The project was done in 2016.

Toolstack: Hadoop, MongoDB, Apache Spark, Scala, Java, Eclipse, Maven.

Done in collaboration with Kai Robin Sachse and Evgeni Nikolaev. I am the primary contributor.

Idea:

  • Recommend the best business to a user (restaurant, health accommodation or shopping location).

How?

  • Use Latent Dirichlet Allocation (LDA) to assign businesses, based on reviews, to a specific topic/category (e.g. Sea Food)
  • Use our proposed metric for finding the best business based on a distance d in km, stars s given by users and the probability f that a business belongs to a category a user is interested in: evaluation metric
  • Distrance function (the rightmost term in the upper equation) has the following behaviour: distance function

Short Intro:

  • The Yelp dataset (https://www.yelp.com/dataset/documentation/main) contains information about businesses and reviews. The json files "business.json" and "review.json" whould be placed into the folder "data_yelp"
  • The file "Analysis.scala" runs LDA and saves the information about bsiness and their probability of belongign to a specific category/topic. These data should be placed into the folder "analyzed_data"
  • The folder "stopwords" contains the stopwords
  • Follow the following instructions on how to run the recommendation system from scratch.
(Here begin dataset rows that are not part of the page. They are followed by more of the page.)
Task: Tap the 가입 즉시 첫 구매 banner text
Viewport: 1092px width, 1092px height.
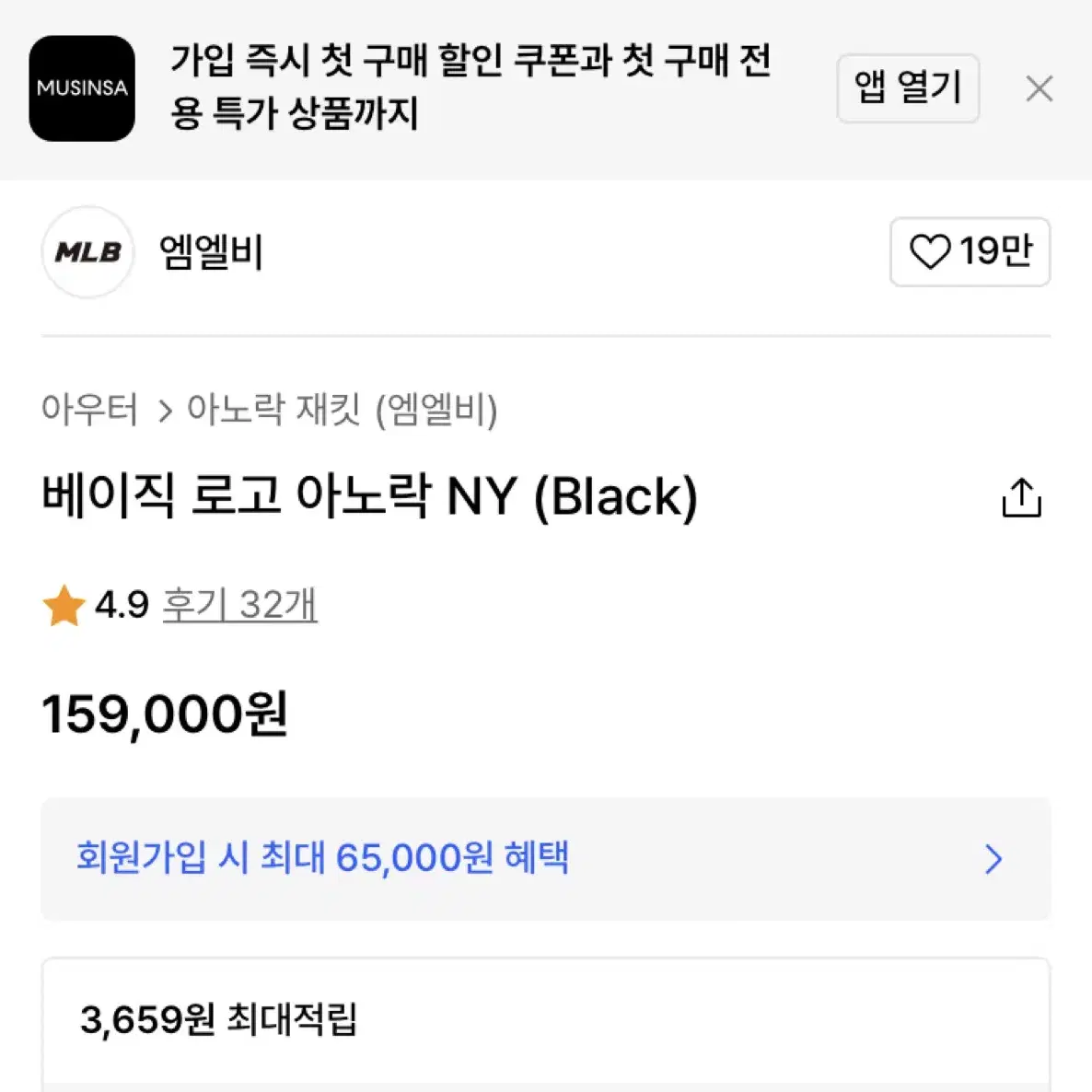Action: (x=470, y=87)
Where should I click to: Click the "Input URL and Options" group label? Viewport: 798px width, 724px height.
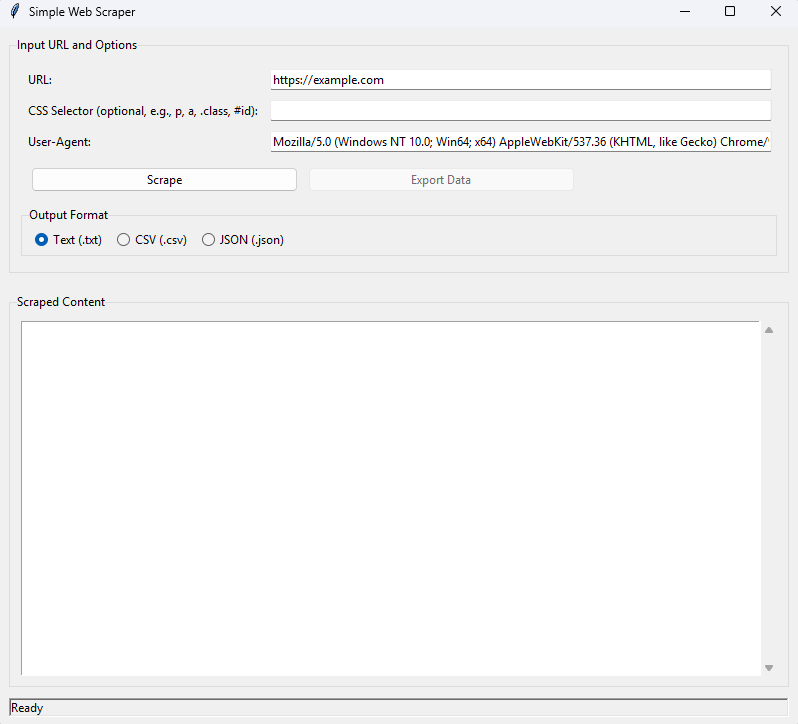pos(77,45)
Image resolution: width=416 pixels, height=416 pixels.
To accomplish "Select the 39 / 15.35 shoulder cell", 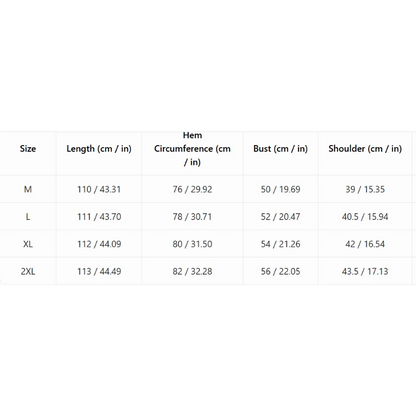I will (365, 189).
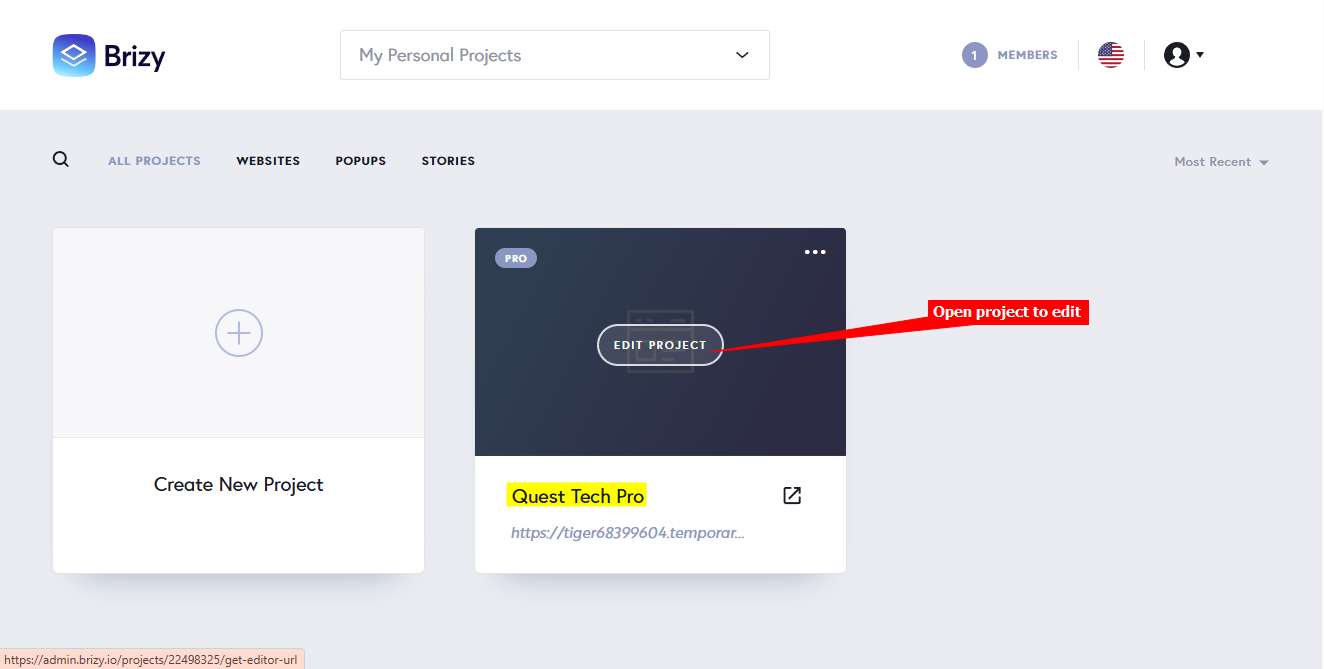The width and height of the screenshot is (1324, 669).
Task: Open the Most Recent sort dropdown
Action: [x=1221, y=162]
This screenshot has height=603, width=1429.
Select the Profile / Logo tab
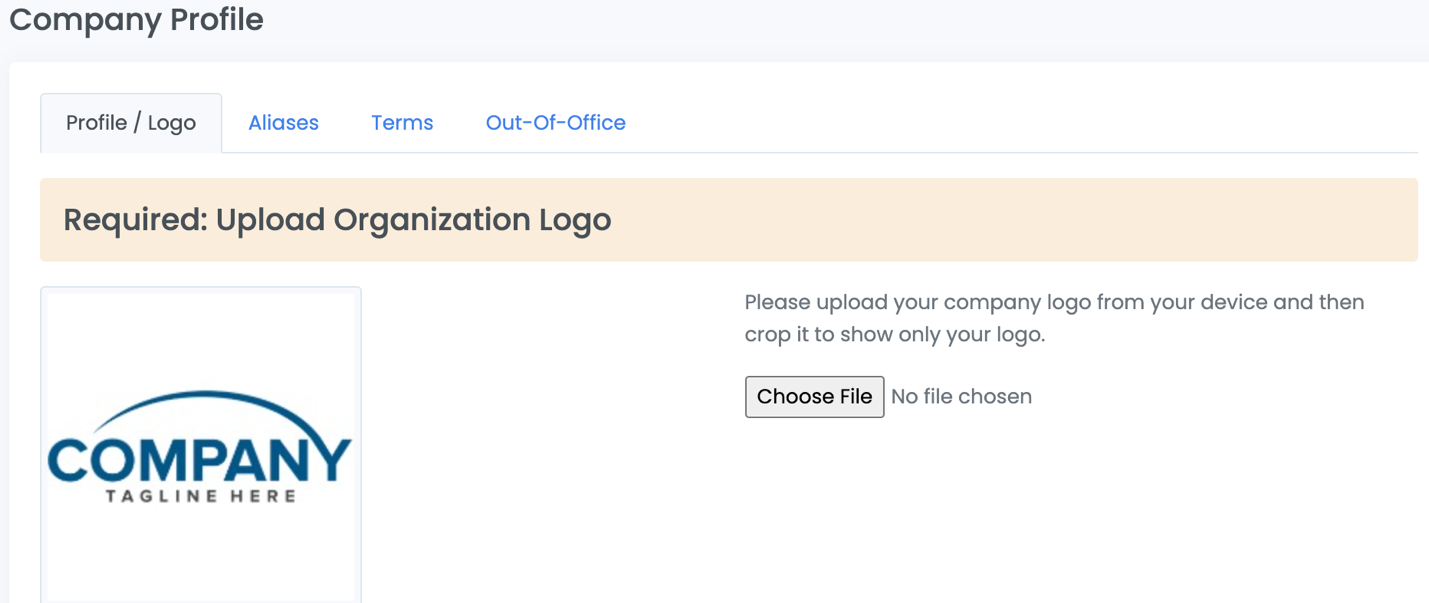tap(131, 123)
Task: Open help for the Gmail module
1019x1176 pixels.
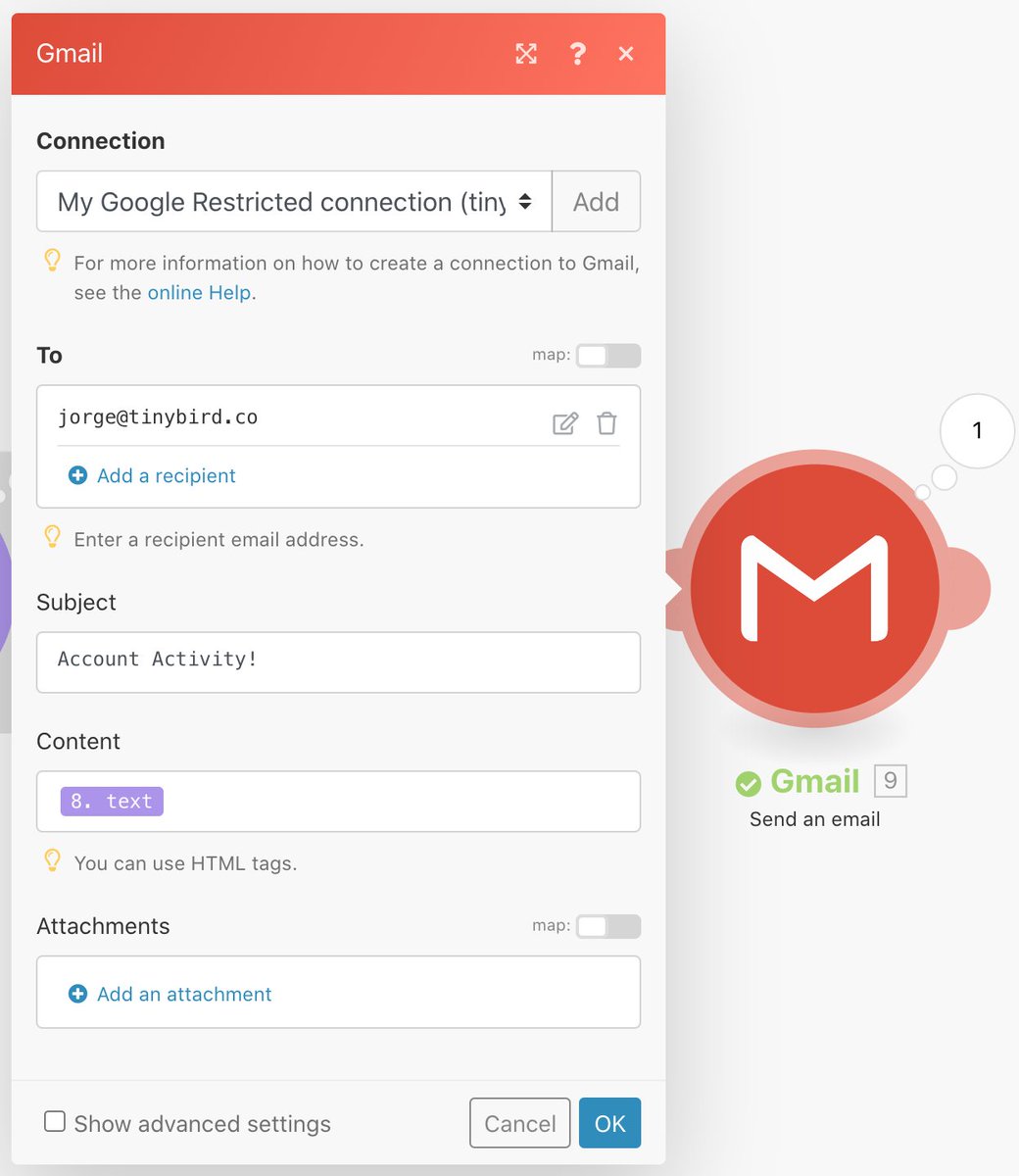Action: [x=578, y=54]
All commands are for a Linux system.

Stage 1. Analytics Engine

Get Yelp Data

0.1. Download data (https://www.yelp.com/dataset/documentation/main) and put it into the folder data_yelp

Setup

1.1. Install docker: https://www.docker.com/
1.2. Command: docker pull cloudera/quickstart:latest
1.3. Command: docker images #note the hash of the image and substitute it in 1.4.
1.4. Command: docker run --privileged=true --hostname=quickstart.cloudera -t -i -p 8888:8888 -p 80:80 cloudera/quickstart /usr/bin/docker-quickstart #if defaults are accepted.
1.5. Browse hue at localhost:8888. Of course, in your browser.
	1.5.1. Open File Browser.
	1.5.2. Upload file review.json into the directory "cloudera".
	1.5.3. Upload file business.json into the directory "cloudera".
	1.5.4. Upload files located in the folder stopwords, the DVD, into the directory "cloudera".

Analysis

2.1. Run the command: spark-shell (e.g., ./spark-shell --driver-memory 1536m --executor-memory 1536m)
2.2. Copy and paste commands from the file Analysis.scala one by one if necessary

Stage 2. Application

Installation

0.1. Install MongoDB.
0.2. Create directory, command: sudo mkdir -p /var/lib/mongodb/data/db
0.2. Run MongoDB server, commad: sudo mongod --dbpath /var/lib/mongodb/data/db
0.3. Install Java 8.
0.4. Install Eclipse with Maven support.

Setup

1.1. Command: mongoimport --db yelp --collection restaurants --drop --file "/pathToFile/restaurant.json". The analysed file from the stage 1.
1.1. Command: mongoimport --db yelp --collection shopping --drop --file "/pathToFile/shopping.json". The analysed file from the stage 1.
1.1. Command: mongoimport --db yelp --collection health --drop --file "/pathToFile/health.json". The analysed file from the stage 1.

Running the application

2.1. Extract "Anwendung.zip".
2.2. Run as Java application.
2.3. Follow the instructions.